=== Exercise passage ===
Members of the RAS family of oncogenes are the most frequently mutated in human cancer. KRAS mutations are present in 95% of pancreas, 35% of colon and 20% of lung cancers. Decades of research failed to develop effective KRAS-directed therapies. As an alternative, current work aims at targeting crucial KRAS downstream effectors. Some of these proteins, such as MEK, belong to the MAP-Kinase pathway and are critical regulators of cell proliferation and survival. Cellular resistance mechanisms have hampered the efficacy of MEK inhibitors. However, combination therapies may be more effective by targeting two pathways simultaneously. We used data generated from genome-scale CRISPR-Cas9 Project Achilles screens to discover vulnerabilities in KRAS-mutant cancer cell lines, and identified the Rho GTPase RAC1 as a key signaling node supporting proliferation and survival of KRAS-mutant cancers. In tumors, RAC1 is usually hyper-activated and RAC1 inhibitors such as EHop-016 aim at blocking the interaction of RAC1 with several of its known guanine nucleotide exchange factors (GEFs). In this project, we validated RAC1 dependency in KRAS-mutant lines. We evaluated cell lines that were predicted by CRISPR-Cas9 screening to be preferentially dependent on RAC1 as well as lines that did not show this dependency. Response to drug treatment was measured using Cell Titer GloR. To investigate the potential for combination therapy, we also performed combination treatment studies with EHop-016 and the MEK inhibitor Trametinib, to determine if the combination resulted in better antiproliferative effects than either drug alone. We further distinguished synergistic from additive effects using the Bliss Independence Model. We present data supporting RAC1 dependency in KRAS mutant cell lines and demonstrate synergistic interactions with MEK inhibition. In the future, improved understanding of downstream players will provide a better ground for combination therapies to support a path forward for clinical implementation of this strategy.
PROJECT: Validation of RAC1 dependency and combination therapy for KRAS cancer cells
I came to the Broad Institute feeling certain that my expectations for the summer experience could not be set too high, and this was indeed the case. There are many things about the Broad Institute that exceeded my expectations, but most prominent was the strong culture of collaboration and learning. I felt truly respected not only by my cohort, lab mates and mentors, but also by scientists working at the forefront of their respective fields. This summer was a golden opportunity to grow and challenge myself intellectually and personally, as SRPG connected us with amazing scientists, mentors and other students. Thank you SRPG!
===
- _Your goal_
In the RAC1 project summary, what method separated synergistic effects from additive ones?
=== Dataset ===
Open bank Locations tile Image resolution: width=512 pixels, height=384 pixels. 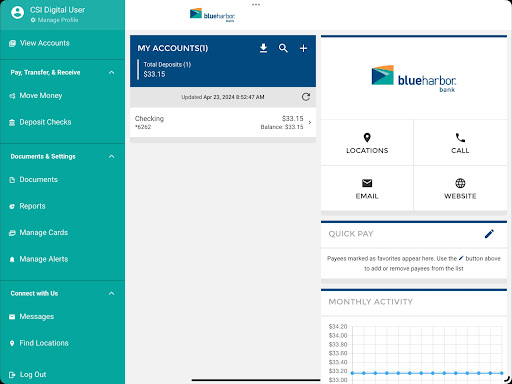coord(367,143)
===
=== Dataset ===
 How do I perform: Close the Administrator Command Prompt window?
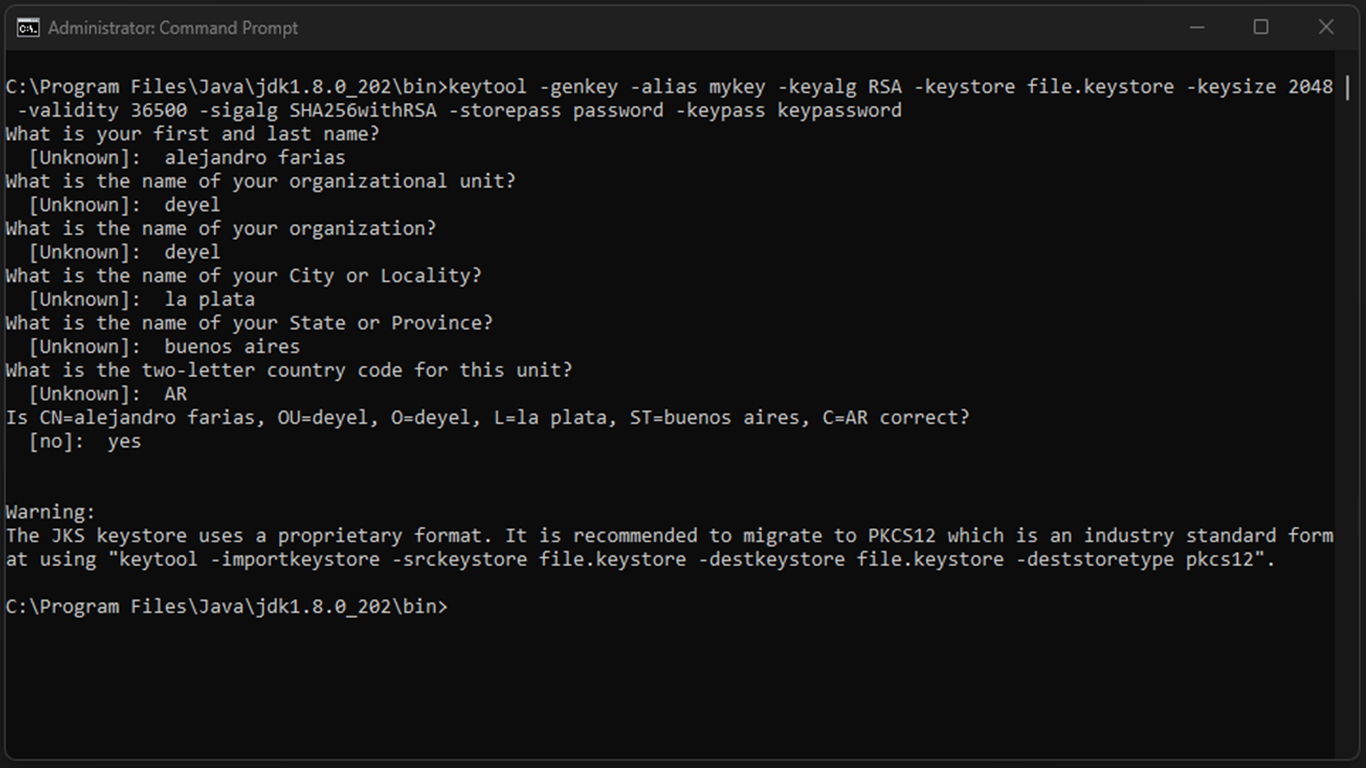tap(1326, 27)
===
=== Dataset ===
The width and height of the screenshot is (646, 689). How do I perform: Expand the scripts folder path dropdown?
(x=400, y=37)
===
- _Exercise answer_
The Bliss Independence Model